Subpart H of part 97 addresses monitoring and reporting
requirements including general requirements, initial certification and
recertification procedures, out of control periods, notifications,
recordkeeping and reporting, and petitions. The provisions are
essentially the same as the monitoring-related provisions in subpart H
of part 96, with cross references to the appropriate sections of parts
75 and 97.
Some of the differences between the provisions reflect the fact
that administration of the monitoring requirements will be overseen by
only EPA under part 97, rather than by both EPA and the permitting
authority under part 96. As a result, for example, monitoring
certification applications under part 97 will be submitted to the
Administrator and the appropriate EPA Regional Office in addition to
the permitting authority, and the Administrator, not the permitting
authority, will act on the applications. Further, the Administrator
will process all audit decertifications and all petitions for
alternatives to the monitoring requirements.

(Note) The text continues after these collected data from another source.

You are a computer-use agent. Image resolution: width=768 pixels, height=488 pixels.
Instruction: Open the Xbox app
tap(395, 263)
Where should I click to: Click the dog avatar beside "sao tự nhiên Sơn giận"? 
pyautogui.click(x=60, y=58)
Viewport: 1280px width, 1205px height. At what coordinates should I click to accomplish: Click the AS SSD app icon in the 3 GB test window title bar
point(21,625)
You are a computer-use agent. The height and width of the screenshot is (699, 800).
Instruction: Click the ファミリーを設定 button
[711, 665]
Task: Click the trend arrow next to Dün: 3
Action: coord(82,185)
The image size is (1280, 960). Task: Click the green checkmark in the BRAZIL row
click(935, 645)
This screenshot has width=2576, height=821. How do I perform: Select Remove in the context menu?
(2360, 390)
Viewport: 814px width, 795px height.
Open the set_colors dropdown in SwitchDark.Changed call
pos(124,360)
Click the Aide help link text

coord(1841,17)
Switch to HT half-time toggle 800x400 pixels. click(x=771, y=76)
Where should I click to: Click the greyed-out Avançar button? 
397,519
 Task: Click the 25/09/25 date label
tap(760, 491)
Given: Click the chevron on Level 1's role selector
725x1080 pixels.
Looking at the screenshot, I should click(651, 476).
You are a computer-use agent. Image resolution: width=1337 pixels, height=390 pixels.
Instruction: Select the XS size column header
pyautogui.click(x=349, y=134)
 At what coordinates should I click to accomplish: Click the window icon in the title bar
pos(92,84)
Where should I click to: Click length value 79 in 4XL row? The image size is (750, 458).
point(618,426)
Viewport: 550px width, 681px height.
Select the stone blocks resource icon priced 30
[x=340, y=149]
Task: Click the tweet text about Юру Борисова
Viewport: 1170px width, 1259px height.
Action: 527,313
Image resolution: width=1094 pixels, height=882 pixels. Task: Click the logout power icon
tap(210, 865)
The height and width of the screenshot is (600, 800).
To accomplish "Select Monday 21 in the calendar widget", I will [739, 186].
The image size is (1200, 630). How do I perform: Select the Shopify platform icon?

A number of commenters expressed support for the proposed
monitoring requirements in part 75, subpart H. A few commenters agreed
that part 75, subpart H should be used as the basis for monitoring
requirements for sources participating in the trading program.
Commenters agreed that the ability to accurately and consistently
account for all emissions should be included as one of the criteria for
including sources in the trading program.
However, some commenters raised specific concerns regarding the
monitoring requirements as proposed. In particular, these commenters
raised concerns about the potential burden of
[[Page 2720]]
imposing CEMS requirements on smaller units and suggested alternatives
to CEMS for certain sources. One commenter noted that part 75
requirements should not be applied to small EGUs such as pre-1990
peaking combustion turbines and units less than 25 MWe, since this
approach would not be cost-effective and would discourage small sources
from participating in the trading program. However, this commenter
added that the recent revisions to part 75 in subpart H appear to
address this concern. Some commenters noted that units that currently
do not use CEMS and that will be potentially subject to the trading
program should have the option of demonstrating compliance with
emission limitations by using non-CEMS methodologies, such as title V
monitoring, emission factors, or fuel use data. Another commenter
asserted that the permitting authority should have the option of
allowing predictive emission monitoring systems in appropriate
circumstances. Other commenters reiterated the concerns about part 75
monitoring that they had mentioned in the context of the NOX
SIP Call.
The EPA agrees with commenters who stated that it is appropriate to
require sources to monitor and report emissions to demonstrate
compliance with the requirements of the trading program using the
provisions set forth in subpart H of part 75. Electric generating units
serving generators of 25 MWe or less are not required to make emission
reductions or to participate in the Federal NOX Budget
Trading Program. Unless these units voluntarily opt-in to the program,
they are not required to monitor emissions under today's final rule.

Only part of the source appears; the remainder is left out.